- **REQUIREMENT**
Output the stretch from the line containing "Image resolution: width=274" through the end of the records as a JSON list of strings, one string per line, omitting blank lines.

- **MATERIAL**
※ ※ ※

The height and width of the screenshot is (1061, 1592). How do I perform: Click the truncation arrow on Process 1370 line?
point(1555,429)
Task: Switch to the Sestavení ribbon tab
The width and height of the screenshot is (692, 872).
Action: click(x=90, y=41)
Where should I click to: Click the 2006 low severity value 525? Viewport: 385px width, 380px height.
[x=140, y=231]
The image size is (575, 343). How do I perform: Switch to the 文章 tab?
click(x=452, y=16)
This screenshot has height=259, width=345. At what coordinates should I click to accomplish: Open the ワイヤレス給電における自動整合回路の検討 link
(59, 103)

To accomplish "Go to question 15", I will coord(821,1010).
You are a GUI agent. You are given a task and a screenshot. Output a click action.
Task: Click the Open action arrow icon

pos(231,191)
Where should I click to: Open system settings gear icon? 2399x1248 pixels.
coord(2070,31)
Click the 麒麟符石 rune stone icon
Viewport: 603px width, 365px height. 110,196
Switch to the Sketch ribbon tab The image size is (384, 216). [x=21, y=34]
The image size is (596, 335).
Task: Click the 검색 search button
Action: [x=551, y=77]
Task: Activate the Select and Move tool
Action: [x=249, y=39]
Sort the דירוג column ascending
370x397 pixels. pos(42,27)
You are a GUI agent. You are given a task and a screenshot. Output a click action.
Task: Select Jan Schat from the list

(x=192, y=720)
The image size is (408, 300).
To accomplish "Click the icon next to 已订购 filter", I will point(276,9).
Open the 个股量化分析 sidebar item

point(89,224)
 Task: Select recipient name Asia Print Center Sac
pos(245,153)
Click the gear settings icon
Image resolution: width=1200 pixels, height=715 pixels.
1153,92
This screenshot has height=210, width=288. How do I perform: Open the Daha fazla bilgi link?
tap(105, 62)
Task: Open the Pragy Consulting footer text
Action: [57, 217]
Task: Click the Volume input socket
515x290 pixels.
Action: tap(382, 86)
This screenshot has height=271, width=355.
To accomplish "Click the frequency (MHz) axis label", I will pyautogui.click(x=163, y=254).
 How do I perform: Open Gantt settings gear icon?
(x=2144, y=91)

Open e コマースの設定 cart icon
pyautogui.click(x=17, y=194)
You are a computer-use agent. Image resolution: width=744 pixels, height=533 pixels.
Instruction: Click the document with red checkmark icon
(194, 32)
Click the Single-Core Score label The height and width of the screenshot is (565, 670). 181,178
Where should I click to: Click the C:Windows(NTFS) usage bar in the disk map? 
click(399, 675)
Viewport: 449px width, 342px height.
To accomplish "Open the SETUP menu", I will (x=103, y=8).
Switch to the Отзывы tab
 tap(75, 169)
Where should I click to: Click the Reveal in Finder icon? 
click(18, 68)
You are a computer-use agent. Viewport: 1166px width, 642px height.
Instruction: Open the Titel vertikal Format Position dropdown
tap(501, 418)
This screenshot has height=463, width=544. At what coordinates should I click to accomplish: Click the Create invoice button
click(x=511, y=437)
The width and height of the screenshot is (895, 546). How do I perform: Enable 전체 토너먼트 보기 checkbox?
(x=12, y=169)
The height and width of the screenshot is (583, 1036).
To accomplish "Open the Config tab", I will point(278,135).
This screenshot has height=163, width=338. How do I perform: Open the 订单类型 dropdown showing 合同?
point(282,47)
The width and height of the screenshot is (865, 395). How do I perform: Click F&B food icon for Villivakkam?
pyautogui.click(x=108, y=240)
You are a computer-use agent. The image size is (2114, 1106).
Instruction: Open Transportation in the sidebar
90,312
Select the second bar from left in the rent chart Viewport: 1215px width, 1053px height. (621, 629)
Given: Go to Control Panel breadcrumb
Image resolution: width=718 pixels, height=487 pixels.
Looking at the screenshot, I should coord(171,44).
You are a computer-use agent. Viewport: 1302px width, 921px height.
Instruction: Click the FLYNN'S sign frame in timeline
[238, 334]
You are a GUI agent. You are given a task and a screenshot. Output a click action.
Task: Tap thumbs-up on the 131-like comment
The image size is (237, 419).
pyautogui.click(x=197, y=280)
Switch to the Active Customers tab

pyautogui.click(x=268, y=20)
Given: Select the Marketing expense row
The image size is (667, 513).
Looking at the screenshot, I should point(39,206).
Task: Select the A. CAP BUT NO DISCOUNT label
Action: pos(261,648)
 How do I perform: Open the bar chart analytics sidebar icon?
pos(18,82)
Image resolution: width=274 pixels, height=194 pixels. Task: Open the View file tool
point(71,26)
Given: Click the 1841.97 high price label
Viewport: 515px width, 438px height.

※ ※ ※

- **EXERCISE SOLUTION**
[
  "Image resolution: width=274 pixels, height=194 pixels. Task: Open the View file tool",
  "point(71,26)",
  "Given: Click the 1841.97 high price label",
  "Viewport: 515px width, 438px height."
]